◆ **Records provided**:
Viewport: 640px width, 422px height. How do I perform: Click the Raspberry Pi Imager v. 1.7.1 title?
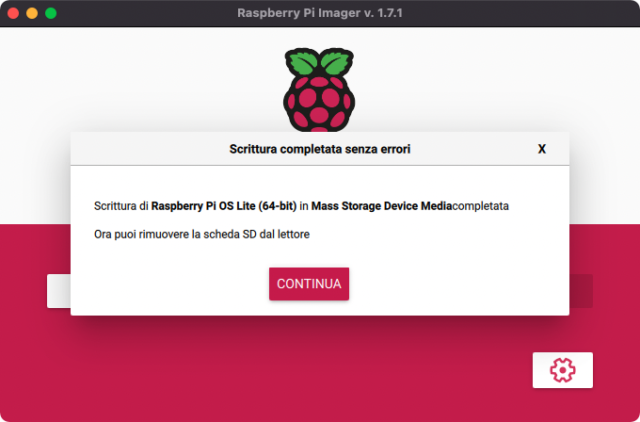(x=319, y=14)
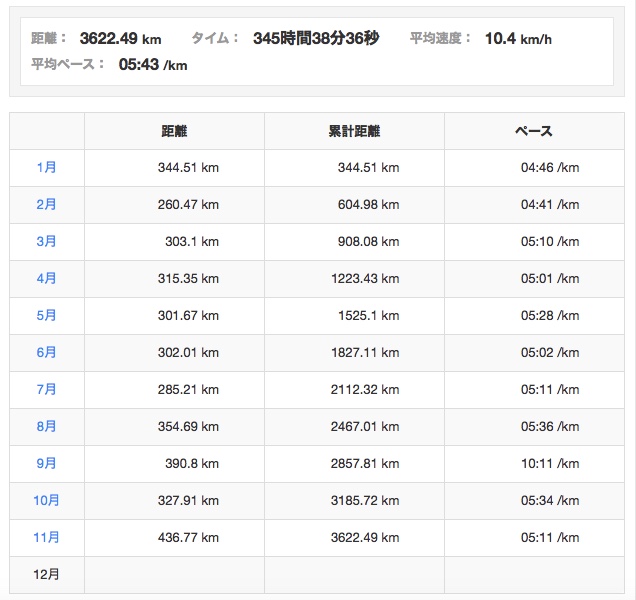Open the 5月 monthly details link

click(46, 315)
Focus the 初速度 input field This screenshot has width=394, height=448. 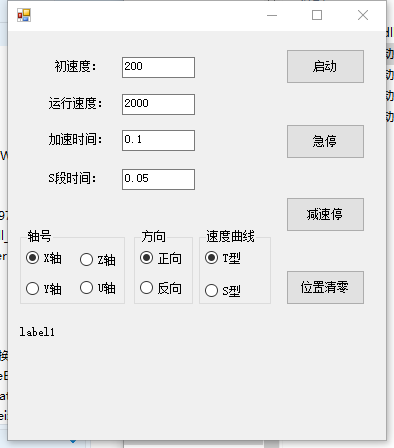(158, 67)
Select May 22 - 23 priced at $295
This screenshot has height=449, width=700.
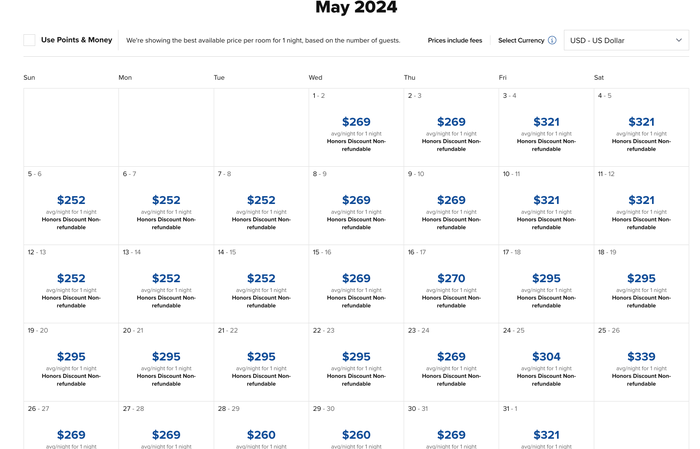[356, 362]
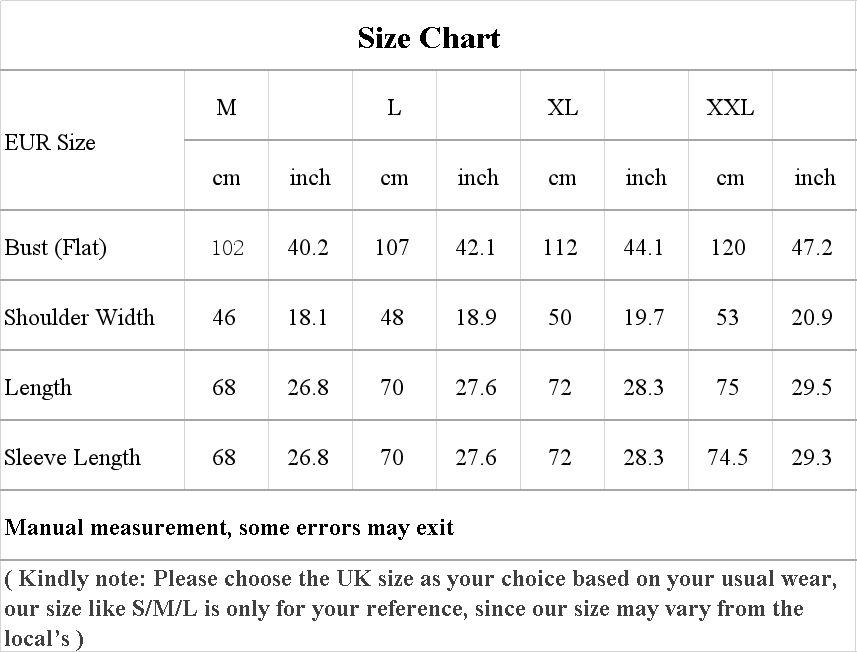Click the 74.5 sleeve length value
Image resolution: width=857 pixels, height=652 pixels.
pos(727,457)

◆ **What is needed**: Start with the line holding "Select May 22 - 23 priced at $295" and repeat exactly every line through the final line of the records above, but no pictures and nothing more.

◆ **The answer**:
Select May 22 - 23 priced at $295
This screenshot has height=449, width=700.
[356, 362]
Click the 74.5 sleeve length value
Image resolution: width=857 pixels, height=652 pixels.
pos(727,457)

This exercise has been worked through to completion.